■ **EXERCISE GOAL**
Please gather every line in the listing below that contains the string "Open" and copy each one in full. Treat matching as case-sensitive.

Position data for elements and text:
------------
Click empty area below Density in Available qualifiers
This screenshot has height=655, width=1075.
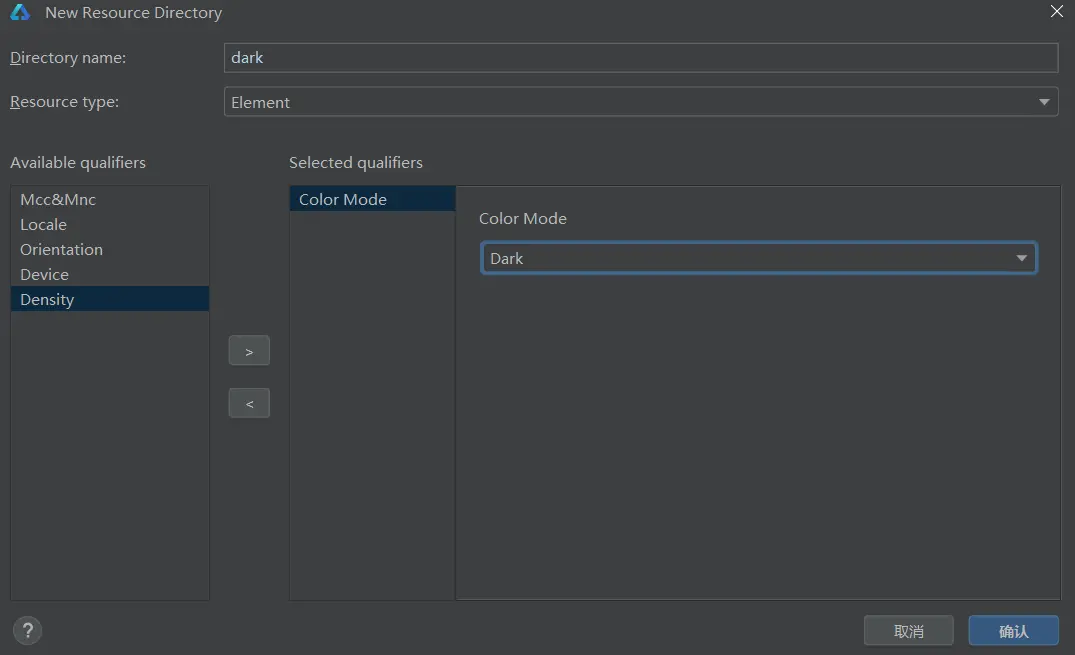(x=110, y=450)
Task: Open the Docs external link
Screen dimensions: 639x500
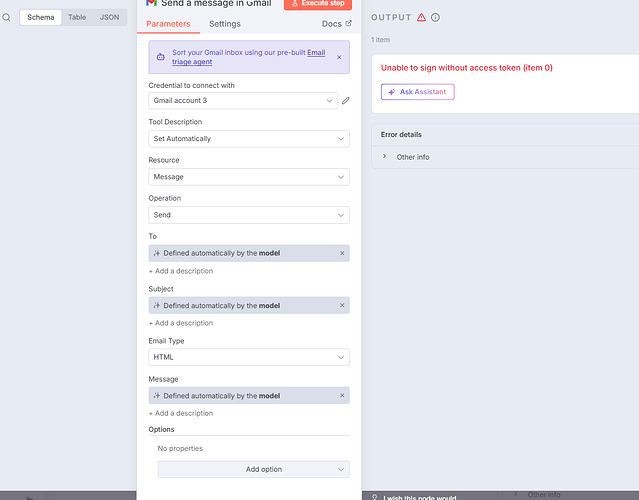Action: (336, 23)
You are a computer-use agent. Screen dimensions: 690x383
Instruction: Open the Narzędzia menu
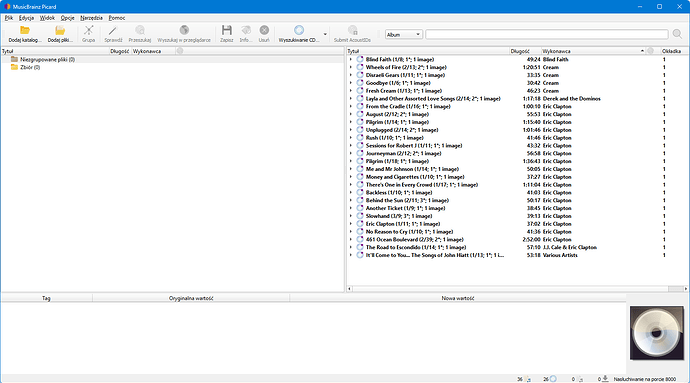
------------
■ **CORRECT RESULT**
Task: Open the Docs external link
Instruction: Open the Narzędzia menu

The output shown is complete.